Showing posts with label civil society. Show all posts
Showing posts with label civil society. Show all posts

Monday, March 22, 2010

The Failure of Discourse

I can hardly look at Facebook today. The passage of the health care bill has brought out the worst in us, both those in favor and those opposed. We are awash in words--bitter, angry, sarcastic words. We are only over/against the other. And because of this, we have the lost capacity to hear, to listen, to understand, and with this we have lost the capacity for discourse.

I am not naive about this. In a two-party system, the pressures on language are almost unavoidably negative. Both parties are locked in a language game which is aimed at getting things done. Jurgen Habermas calls this instrumental reasoning. It's a form of reason different than one designed to understand one another. For Habermas, instrumental reason too easily is objectifying, propagandist, and manipulative.

I'm not saying that people in politics are bad people. They aren't. And I'll give all of them a pass at the level of motives (this is naive, I know, but is part of what is required of me as one who follows a crucified God). But they are thrown into a system that forces them to play by a certain set of rules to get things done. They are beholden to principalities and powers that, for both good and bad, are a part of a representative democracy. (Twain's quip that democracy is the worst form of government except for all the others comes to mind here. It was Twain, wasn't it?).

Habermas' hope for discourse lies in what he calls communicative reason--reason designed for understanding one another, not getting things done. And the place he hopes this will occur is in civil society--the public spaces in our society not governed primarily by the state or the economy.

One of my professors, Gary Simpson, sees the church as a public companion in the sphere of civil society. It is a place for the church to be public and moral without lapsing into the snares of partisanship. And part of its role in civil society is to keep the capacity for discourse alive through a posture of openness to the other--a mark of the Trinitarian life of God. I like this understanding of the church and think it corresponds to biblical understandings.

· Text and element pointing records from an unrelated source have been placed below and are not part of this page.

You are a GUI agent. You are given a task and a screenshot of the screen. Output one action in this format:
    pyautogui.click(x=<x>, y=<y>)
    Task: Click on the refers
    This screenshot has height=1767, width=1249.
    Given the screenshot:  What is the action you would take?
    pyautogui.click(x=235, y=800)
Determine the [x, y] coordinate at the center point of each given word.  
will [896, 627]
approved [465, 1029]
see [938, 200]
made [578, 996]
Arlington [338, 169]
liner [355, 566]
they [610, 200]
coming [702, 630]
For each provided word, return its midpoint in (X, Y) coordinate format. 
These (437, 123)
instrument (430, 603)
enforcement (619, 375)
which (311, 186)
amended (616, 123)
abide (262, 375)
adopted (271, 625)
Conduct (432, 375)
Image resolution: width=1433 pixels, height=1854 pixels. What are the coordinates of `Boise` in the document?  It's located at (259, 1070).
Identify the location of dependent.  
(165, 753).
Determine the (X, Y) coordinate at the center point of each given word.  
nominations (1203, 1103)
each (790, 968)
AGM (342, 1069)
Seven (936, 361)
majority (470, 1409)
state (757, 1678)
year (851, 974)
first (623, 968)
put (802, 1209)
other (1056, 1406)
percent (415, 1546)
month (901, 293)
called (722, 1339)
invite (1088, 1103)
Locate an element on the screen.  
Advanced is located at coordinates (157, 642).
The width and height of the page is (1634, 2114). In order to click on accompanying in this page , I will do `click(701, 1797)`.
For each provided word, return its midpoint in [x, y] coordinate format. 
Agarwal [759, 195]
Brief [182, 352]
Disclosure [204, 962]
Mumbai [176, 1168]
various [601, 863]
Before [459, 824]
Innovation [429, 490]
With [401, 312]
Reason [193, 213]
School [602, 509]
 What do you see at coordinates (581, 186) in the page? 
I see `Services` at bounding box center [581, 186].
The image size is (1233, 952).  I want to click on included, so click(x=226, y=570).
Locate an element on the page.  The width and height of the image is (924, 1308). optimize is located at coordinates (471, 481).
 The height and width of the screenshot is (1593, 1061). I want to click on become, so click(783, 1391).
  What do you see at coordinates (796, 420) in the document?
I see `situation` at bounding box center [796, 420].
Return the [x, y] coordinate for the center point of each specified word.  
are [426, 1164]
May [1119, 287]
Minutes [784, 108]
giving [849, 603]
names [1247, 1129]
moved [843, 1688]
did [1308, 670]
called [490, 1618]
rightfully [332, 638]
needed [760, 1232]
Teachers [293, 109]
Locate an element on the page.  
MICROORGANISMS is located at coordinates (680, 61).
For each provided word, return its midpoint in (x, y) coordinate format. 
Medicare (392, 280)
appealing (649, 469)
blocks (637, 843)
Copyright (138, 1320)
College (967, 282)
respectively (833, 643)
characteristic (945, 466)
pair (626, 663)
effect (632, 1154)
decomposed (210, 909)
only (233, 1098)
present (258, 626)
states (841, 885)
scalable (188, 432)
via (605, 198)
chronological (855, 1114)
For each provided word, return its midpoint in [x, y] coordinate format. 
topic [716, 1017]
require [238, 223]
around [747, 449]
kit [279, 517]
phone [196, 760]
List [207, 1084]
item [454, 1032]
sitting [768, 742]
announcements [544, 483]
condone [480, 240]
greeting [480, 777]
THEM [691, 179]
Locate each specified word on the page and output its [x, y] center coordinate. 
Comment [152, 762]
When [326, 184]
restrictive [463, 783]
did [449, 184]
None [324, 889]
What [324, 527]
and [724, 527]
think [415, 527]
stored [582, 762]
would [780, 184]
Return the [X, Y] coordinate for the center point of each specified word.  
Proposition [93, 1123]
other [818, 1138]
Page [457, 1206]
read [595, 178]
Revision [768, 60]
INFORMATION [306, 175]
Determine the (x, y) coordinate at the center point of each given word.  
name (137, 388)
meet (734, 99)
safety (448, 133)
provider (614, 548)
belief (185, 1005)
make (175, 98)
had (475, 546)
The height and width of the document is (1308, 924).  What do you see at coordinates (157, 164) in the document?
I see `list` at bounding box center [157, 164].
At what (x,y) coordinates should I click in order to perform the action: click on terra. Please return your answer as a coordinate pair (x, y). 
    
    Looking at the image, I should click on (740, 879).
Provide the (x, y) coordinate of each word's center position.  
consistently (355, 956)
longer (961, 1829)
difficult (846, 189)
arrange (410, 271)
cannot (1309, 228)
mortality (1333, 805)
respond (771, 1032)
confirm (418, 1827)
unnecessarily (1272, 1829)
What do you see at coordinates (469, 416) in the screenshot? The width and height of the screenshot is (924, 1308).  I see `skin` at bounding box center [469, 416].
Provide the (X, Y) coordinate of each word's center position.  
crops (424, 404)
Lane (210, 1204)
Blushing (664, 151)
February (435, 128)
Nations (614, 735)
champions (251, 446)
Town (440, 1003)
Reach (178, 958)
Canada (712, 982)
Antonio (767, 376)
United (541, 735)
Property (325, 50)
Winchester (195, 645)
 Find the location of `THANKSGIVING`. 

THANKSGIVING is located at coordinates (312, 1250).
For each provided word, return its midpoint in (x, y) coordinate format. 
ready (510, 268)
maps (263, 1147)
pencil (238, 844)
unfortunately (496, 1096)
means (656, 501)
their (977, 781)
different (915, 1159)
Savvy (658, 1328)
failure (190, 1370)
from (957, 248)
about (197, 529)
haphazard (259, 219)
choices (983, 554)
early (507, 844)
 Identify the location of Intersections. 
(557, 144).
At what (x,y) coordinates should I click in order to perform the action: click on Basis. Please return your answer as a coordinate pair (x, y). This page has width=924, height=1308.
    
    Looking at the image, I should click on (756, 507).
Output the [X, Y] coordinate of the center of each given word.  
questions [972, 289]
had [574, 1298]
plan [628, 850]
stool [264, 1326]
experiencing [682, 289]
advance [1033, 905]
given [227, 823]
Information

It is striking to me how often Scripture associates righteousness with speech ethics. Evildoers' throats are open graves, according to the Psalms. The righteous, in contrast, have the fruit of praise continually on their lips. And this goes beyond, for me, singing praise songs. This is about refusal of gossip, slander, slurs. Praiseworthy speech is for building up, not tearing down. One of the capacities Christians ought to be able to offer to the world is the ability to keep discourse alive, to stay in conversation without impugning motives or resorting to ad hominem attacks. To disagree without demonizing through sarcasm, sloganeering, etc.

(As an aside, read 2 Cor and notice how often Paul's experience of the death and resurrection is subsequently embodied in the way he speaks--openness, frankness, godly sincerity, not peddler's of God's word, etc).

I am convinced that without this capacity, we lack the ability to discern what it is that God might be up to in the world, and we certainly lose the capacity to say anything meaningful that might pass as "good news." Speech designed to accomplish things forecloses on other possibilities. Discourse designed to understand remains open as long as possible. And gospel as speech category is an open category, designed to open the world to the continuing voice of God. Speech ethics are crucial for this kind of openness.

Facebook is a place within civil society. I am not an idealist like Habermas. I don't think there's a societal "place" where we can retreat from the effects of state or economy, where our speech can be totally free from instrumental concerns. This week, Facebook suggests that instrumental reason trumps communicative even in forums like this, and that Christians are as implicated by this as anyone.

But I hope for more. I do think its possible for the goal of speech in forums like these to be understanding and not convincing. My sense is that people move most when they feel understood, not because they find a particular argument compelling, and certainly not because they've been subjected to fear, sarcasm, gloating, etc.